When Martha gets drunk again her children force her to leave the house. Ash invites her boyfriend Ally to move in. Martha returns and tells her children that she is back for good. Martha becomes suspicious of Ally as does Callum. When Martha gets drunk Ally insults her which makes her more determined to rid of him. Martha pretends to be drunk and Ally uses the opportunity to be nasty to her, thinking she will not remember. But as Martha needs to expose him after it is discovered he has lied about his identity. Phoebe Jackson (Mandip Gill) informs Martha that Lacey plans on sleeping with Ally. She manages to get home in time to prevent it and he is arrested for identity fraud. Martha is known to hate the character Callum Ash because he betrayed her for Michael.

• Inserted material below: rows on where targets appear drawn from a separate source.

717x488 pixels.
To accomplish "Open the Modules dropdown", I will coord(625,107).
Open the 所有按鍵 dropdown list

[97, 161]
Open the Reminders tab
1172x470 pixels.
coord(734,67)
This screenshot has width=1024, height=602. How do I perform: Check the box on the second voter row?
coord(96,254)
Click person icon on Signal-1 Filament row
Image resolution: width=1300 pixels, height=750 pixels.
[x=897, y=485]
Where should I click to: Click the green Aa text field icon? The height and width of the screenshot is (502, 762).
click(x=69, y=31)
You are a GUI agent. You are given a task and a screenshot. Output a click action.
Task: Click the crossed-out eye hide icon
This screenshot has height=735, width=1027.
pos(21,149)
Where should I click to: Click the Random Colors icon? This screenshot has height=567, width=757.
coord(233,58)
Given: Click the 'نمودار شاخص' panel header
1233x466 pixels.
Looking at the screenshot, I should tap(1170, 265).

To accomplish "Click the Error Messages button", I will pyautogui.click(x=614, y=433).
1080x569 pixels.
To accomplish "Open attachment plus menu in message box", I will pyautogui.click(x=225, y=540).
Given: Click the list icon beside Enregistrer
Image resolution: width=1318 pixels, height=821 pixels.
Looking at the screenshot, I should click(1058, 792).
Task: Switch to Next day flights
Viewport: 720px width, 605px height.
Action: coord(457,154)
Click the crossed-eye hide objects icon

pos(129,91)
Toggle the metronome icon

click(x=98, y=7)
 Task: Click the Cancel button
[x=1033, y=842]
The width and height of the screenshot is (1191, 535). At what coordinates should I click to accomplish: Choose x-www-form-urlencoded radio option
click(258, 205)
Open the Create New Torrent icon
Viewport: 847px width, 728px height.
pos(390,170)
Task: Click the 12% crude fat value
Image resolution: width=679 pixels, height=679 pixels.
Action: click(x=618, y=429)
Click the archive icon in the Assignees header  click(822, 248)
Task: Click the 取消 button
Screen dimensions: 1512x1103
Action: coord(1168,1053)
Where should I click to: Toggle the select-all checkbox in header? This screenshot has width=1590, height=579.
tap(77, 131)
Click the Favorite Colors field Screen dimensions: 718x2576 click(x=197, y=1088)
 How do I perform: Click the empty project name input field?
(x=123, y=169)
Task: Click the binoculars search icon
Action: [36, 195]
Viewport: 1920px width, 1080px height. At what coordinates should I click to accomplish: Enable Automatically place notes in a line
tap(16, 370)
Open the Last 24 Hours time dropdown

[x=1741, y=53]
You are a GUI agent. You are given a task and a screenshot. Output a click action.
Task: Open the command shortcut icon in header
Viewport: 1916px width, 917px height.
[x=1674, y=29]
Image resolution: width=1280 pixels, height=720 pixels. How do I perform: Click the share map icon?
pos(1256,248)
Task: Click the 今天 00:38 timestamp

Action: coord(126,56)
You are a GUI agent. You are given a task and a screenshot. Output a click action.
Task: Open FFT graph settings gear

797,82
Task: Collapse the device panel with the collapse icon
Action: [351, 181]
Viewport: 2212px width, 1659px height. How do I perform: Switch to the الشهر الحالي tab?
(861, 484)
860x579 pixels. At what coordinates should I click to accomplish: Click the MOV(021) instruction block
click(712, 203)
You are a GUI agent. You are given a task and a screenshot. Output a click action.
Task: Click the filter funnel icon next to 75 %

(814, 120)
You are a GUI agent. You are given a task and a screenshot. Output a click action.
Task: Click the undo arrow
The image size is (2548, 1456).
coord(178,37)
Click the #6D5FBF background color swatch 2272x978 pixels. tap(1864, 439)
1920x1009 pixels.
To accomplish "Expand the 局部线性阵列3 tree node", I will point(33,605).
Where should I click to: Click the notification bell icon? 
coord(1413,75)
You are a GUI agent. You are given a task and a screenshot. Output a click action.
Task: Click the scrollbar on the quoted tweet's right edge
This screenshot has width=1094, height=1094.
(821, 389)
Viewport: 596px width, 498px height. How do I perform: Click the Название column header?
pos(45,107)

The deaths of her children Callum and Ash devastate Martha and she turns up at a memorial for Ash drunk, she begins to suspect Will was responsible for the deaths of Anna and Texas. Will, worrying that his crimes will be exposed holds his family hostage with a shotgun at Anna's house, including Sienna Blake (Anna Passey) who was holding Tom Cunningham (Ellis Hollins) hostage, Martha is also taken hostage by Will and when he tells her she can go he shoots her, however, Martha was only wounded and alerts the police which brings about Will's downfall as he and his brother Dodger Savage (Danny Mac) fight on the roof of the house and both fall from the roof, Dodger is unharmed but Will is paralysed from the fall and is arrested. Martha decides there is nothing to stay in Hollyoaks for and after saying goodbye to the Savages she leaves the village to go and live with her sister and Lacey.

==Reception==
Laura Morgan from All About Soap said that Martha "if there were ever an award for soap's worst mum then Hollyoaks Martha Kane would be a sure-fire contender. Immature, irresponsible, alcoholic… The list just goes on and on." Morgan stated that Martha should confront her problems and pay her bills. Martha's "reckless behaviour" has a "massive effect" on Callum and it was not his responsibility to sort Martha's problems. The writer concluded that Martha would not solve her problems because "it'll be left to Callum to pick up the pieces while she drowns her sorrows in another bottle of cheap plonk!" In a poll run by Hollyoaks official website to discover the best mum out of Martha, Myra McQueen (Nicole Barber-Lane) and Diane O'Connor (Alex Fletcher), Martha received the fewest votes, with over 240 votes and only 3% of the total votes. A writer from TV Magazine said that drinking champagne around Martha was not the greatest idea because she "is struggling to stay away from the demon drink". The writer was unsurprised that "troubled Martha" cannot resist a drink and falls "off the wagon big time". They concluded that "one thing's for sure - it's going to be a while before the Kane's are playing happy families again." A writer from the Metro said that Martha had a "gentle exit" which was a "more low-key fashion" than the more dramatic departures Hollyoaks had been airing in 2013. They added that many viewers were disappointed that Norris had left. Kilkelly opined that the character left in "high regard". A reporter from What's on TV said it was a shock exit and also agreed that the character left on a "high".